The Walkabout/SX measures 15.7 by 14.2 by 3.2 in and weighs, depending on the configuration, between 16 lb and 22 lb. The computer's stock Ni–Cd battery lasts between three and five hours on a single charge. Power conservation features include the aforementioned underclocking on battery power, as well as automatic screen blanking and automatic hard drive shutoff TSR programs included on one of seven application floppy disks.

===Walkabout/320===
The Walkabout/320, introduced in July 1991, was another radical redesign, reducing its weight to just under 6 lb and measuring smaller across all dimensions, measuring 11 by 5 by 1.8 in, making for Data General's first notebook computer. The clock speed of the computer's i386SX was bumped up to 20 MHz, while the stock RAM was increased to 2 MB (although the memory ceiling was decreased to 6 MB). Data General offered the Walkabout/320 with a 60-MB Conner hard drive, as well as the same 40-MB Conner drive of its predecessor as a lower-cost alternative. Most other features were carried over from its predecessor.

===Walkabout/386SL===
The Walkabout/386SL, introduced in September 1992, was a slight revision over its predecessor, replacing the i386SX with the portable-oriented, power-saving i386SL processor—now clocked at 25 MHz. The 2 MB stock RAM and 6 MB RAM ceiling was retained, while the stock hard drive was increased to 60 MB. The new model also added a PC Card slot for improved expandability. The Walkabout/386SL, as well as the entire Walkabout line, was phased out in mid-to-late 1993.

==Sales==
The original Walkabout sold slowly, according to Weiss, who wrote that, as a thin email client in the late 1980s, "[i]t was a great idea that was ahead of the hardware curve". In retrospect, Weiss deemed Data General's original asking price too expensive.

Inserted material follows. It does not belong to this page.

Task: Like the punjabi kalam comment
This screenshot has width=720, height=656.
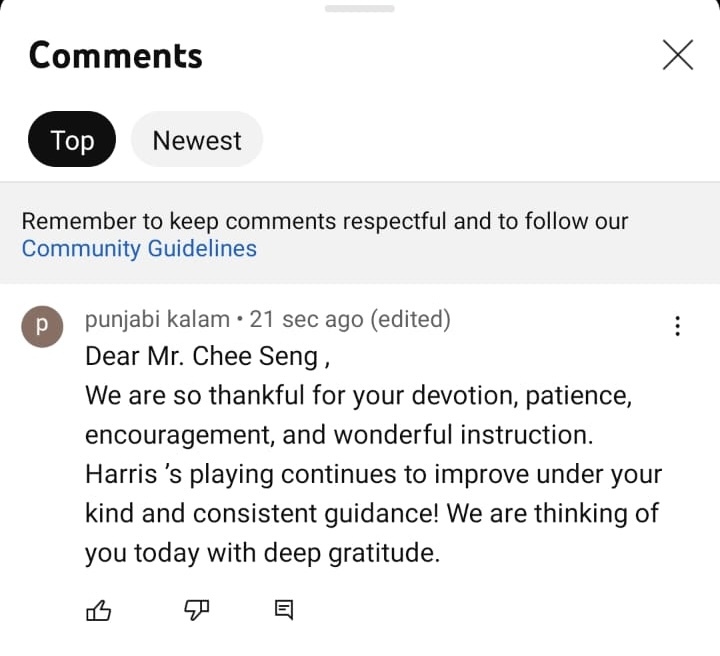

Despite its lack of success in the marketplace, the Walkabout proved to be the conceptual prototype for mobile thin clients of the 2000s, such as Palm's cancelled Foleo and Hewlett-Packard's HP Compaq 6720t.

In July 1990, Data General won a $3.6 million order from Rockwell International's Allen-Bradley (AB) division to rebrand the Walkabout/SX as the Allen-Bradley T47. This incarnation of the laptop was remarketed by Allen-Bradley as a terminal for its line of programmable logic controllers (PLCs) for use in factory automation. Data General manufactured for AB a custom board slotting into one of the proprietary expansion slots a communications board, allowing it to interface with Allen-Bradley's 1784-KL PLC. As well, the T47 came preinstalled with AB's 6200 Series software.

==Reception==
Robert D. Athey Jr., reviewing the Walkabout/SX in DG Review, found the computer overall comfortable to use and its processor speedier than advertised. He also gave the built-in LCD high marks for readability and graphical reproduction. Athey called the built-in floppy disk quite slow and found the keyboard occasionally intermittent, however. Van Van Horn, also writing about the Walkabout/SX in the same publication, deemed the computer heavier than most laptops on the market at the time (at 22 lb for his configuration) but found it nonetheless roadworthy and sturdy. Horn rated the laptop's PC compatibility well and found parallel communications with other computers speedy. Unlike Athey, Horn found the LCD mediocre in most reading environments except broad daylight. PC Magazines Bruce Brown, reviewing the Walkabout/SX, concluded that while the average user would not want to transport the machine "back and forth every day or use it as a constant computing companion" due to its heft, the machine overall was "a viable portable candidate for those who want a full-featured machine".